Don’t bet against Cisco in market transitions: Chambers

John Chambers CiscoNEW ORLEANS – At a time where his company is facing criticism for its recent performance, particularly in its public sector business and its core switching market, Cisco Systems CEO John Chambers kicked off the company’s Cisco Partner Summit 2011 conference here with a fiery defense of Cisco’s future.

The executive’s thesis: Cisco has faced these kinds of challenges in the past, and has always found growth out of them.

Two prime examples: Cisco’s investments going through and coming out of the dot-com bubble burst in 2001; and the development of its convergence strategy that has made it a powerhouse in the voice market.

Of the latter, Chambers quipped that competitors and pundits proclaimed Cisco was doomed to fail because it “couldn’t even spell telephony.” But nearly a decade later, that voice/data network convergence message has evolved into a collaboration story that continues to drive strong growth for Cisco and its partners.

“We may not have been able to spell [telephony,] but we sure know how to own a market, don’t we?”  Chambers said with a smile.

Another example: Chambers said competitors predicted Cisco would be “one and done” in the data centre market, but today its Cisco Unified Computing System business is growing at an almost 60 per cent clip.

“Together, we almost always become number one,” Chambers told partners.

Part of owning a market is knowing when to show up, he asserted, mentioning repeatedly that “market transitions wait for no one,” and detailing how the company has “doubled up” on wise investments in times when markets were underperforming. Particularly, he highlighted the company’s investments in Asia in 1998 and in the service provider in 2001, both of which were seen as troubled. Today, Asia and emerging markets are still a growth engine for Cisco, while service provider is now 35 per cent of the company’s business.
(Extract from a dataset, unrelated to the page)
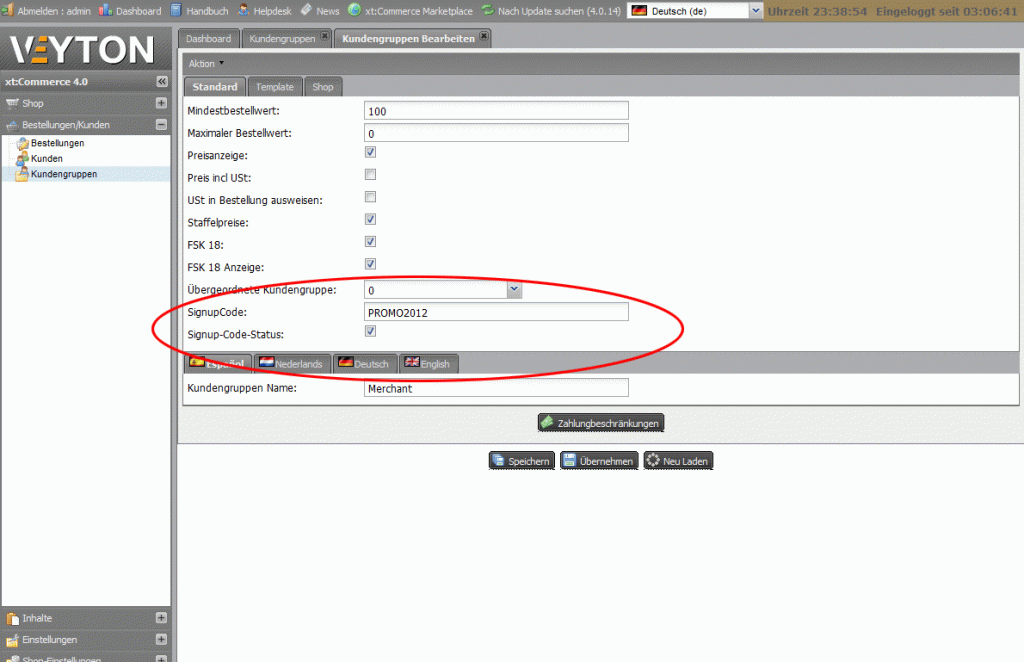Select Kunden in the navigation tree
The width and height of the screenshot is (1024, 662).
click(46, 158)
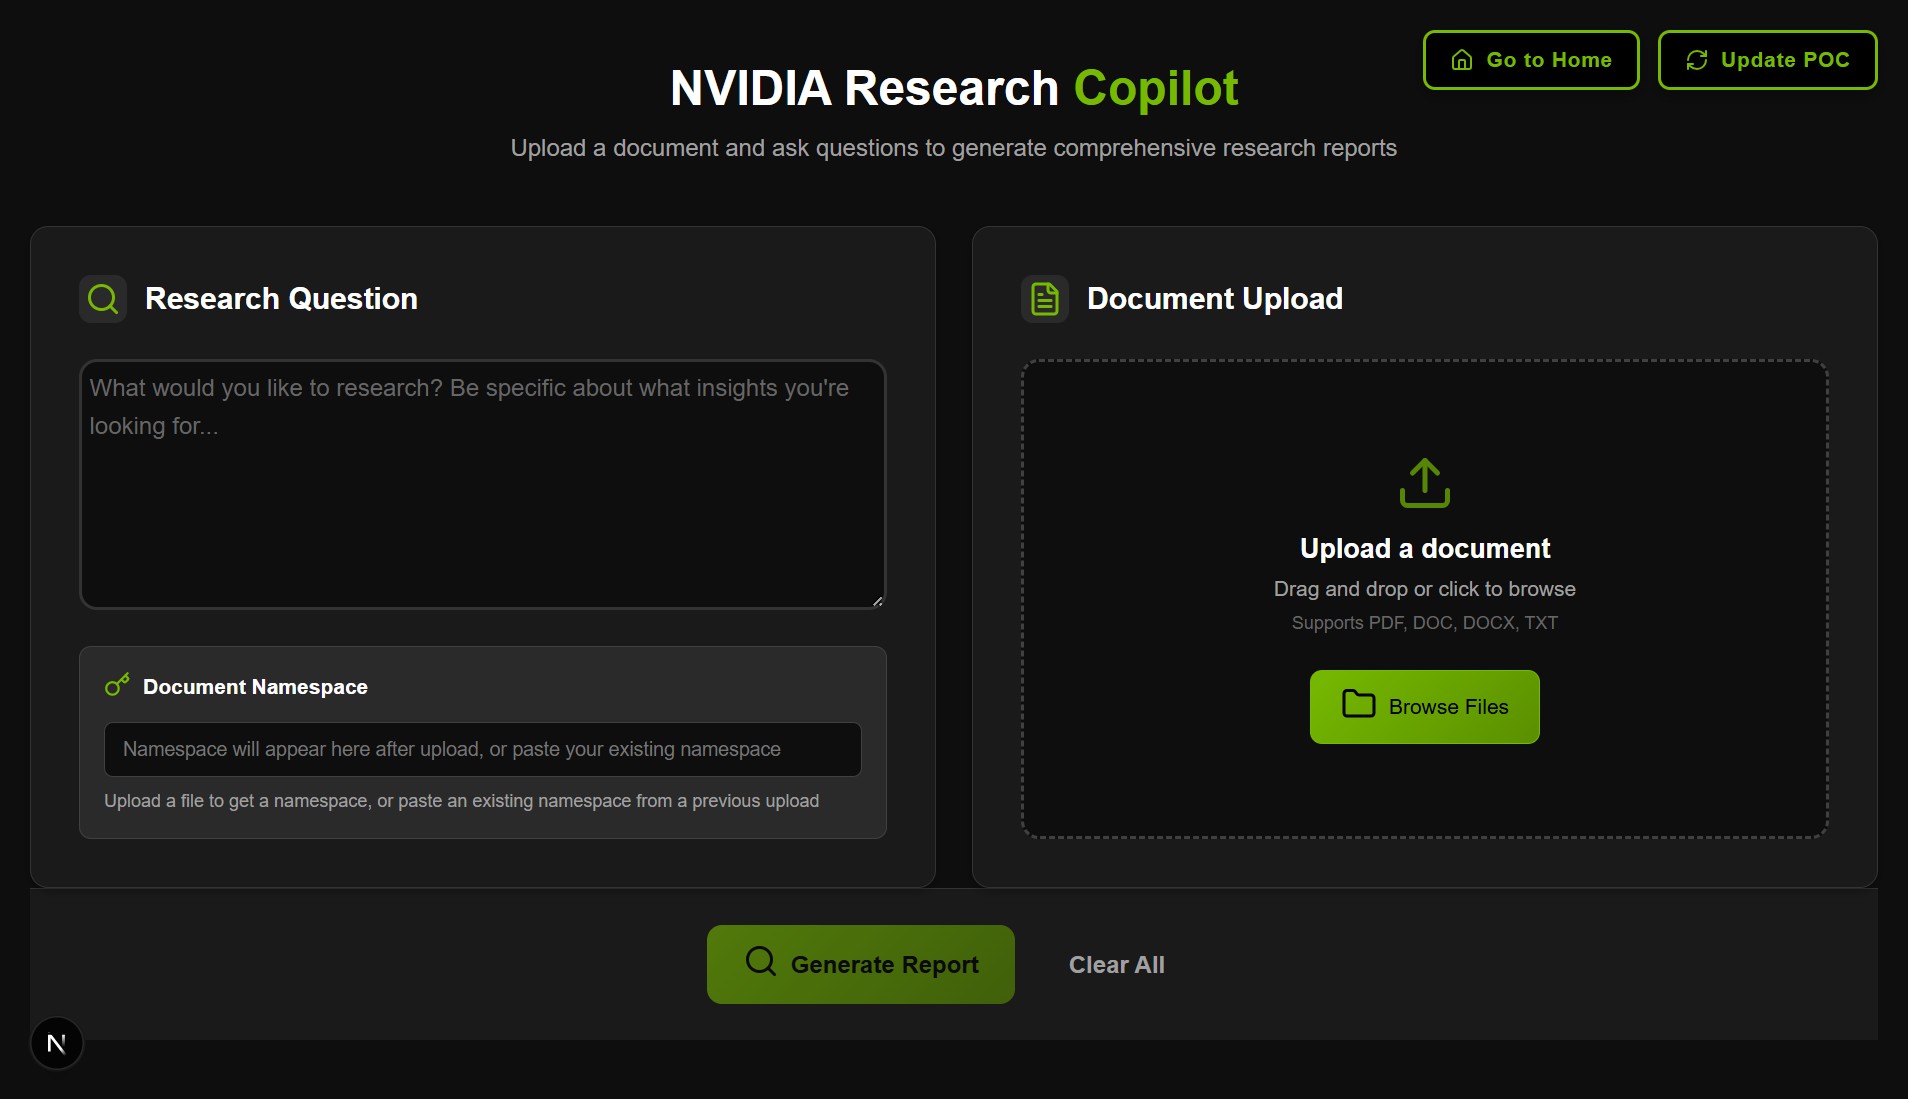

Chambers also focused on the company’s innovation capabilities – noting that the company puts 13 per cent of its revenues — $5.3 billion (U.S.) last year – into research and development.

And then there are acquisitions, a field where Chambers asserted the company’s expertise and abilities are unparalleled. For example, he said, the former Tandberg business has exploded after its integration into Cisco’s collaboration business.

Some of the biggest alarm bells from the company’s most recent quarter were around the performance of its core switching business, a longtime engine for the company. But Chambers defended the company’s strategy in the space, saying that its broader architectural approach would be a differentiator against rivals who may beat it on one feature or another. He asserted that the ability of channel partners to build out a full architecture with applications like collaboration and video on top would provide a differentiator. Having that architectural approach to the core of the network enables that broad category of “new products” that now make up almost a third of the company’s revenues, and represent an additional uplift of 50 per cent in partner services, he said.

“Where we need to, we will compete on price/performance, but it really is about the architectural plays and how they all tie together,” Chambers told partners.

He also took rivals to task for “FUD” around market share in switching, showing long-term charts comparing quarter-over-quarter market share details that were relatively flat amongst Cisco and rivals HP and Juniper Networks.

Chambers said he wanted all the company’s partners focusing on five broad priorities:

  1. Core routing and switching;
  2. Collaboration;
  3. Data centre, virtualization and cloud;
  4. Business and technology architectures; and
  5. Video

While he regards those five as key table stakes, he said there’s plenty of opportunities for partners to differentiate in the marketplace by choosing one or more of the “next 20-plus” priorities beyond or within those big five.

In all, Chambers said there’s a $170 billion (U.S.) opportunity in the market today for Cisco, with that number growing to $210 billion over the next few years as the company follows what it sees as the next major market transition, the move towards “the networked economy 2.0.”

“The great news is that the network is going to be the platform for transforming all forms of IT,” Chambers said, adding that it’s a move Cisco predicted and built for, and that competitors are now either jumping on or trying to undermine through commoditization.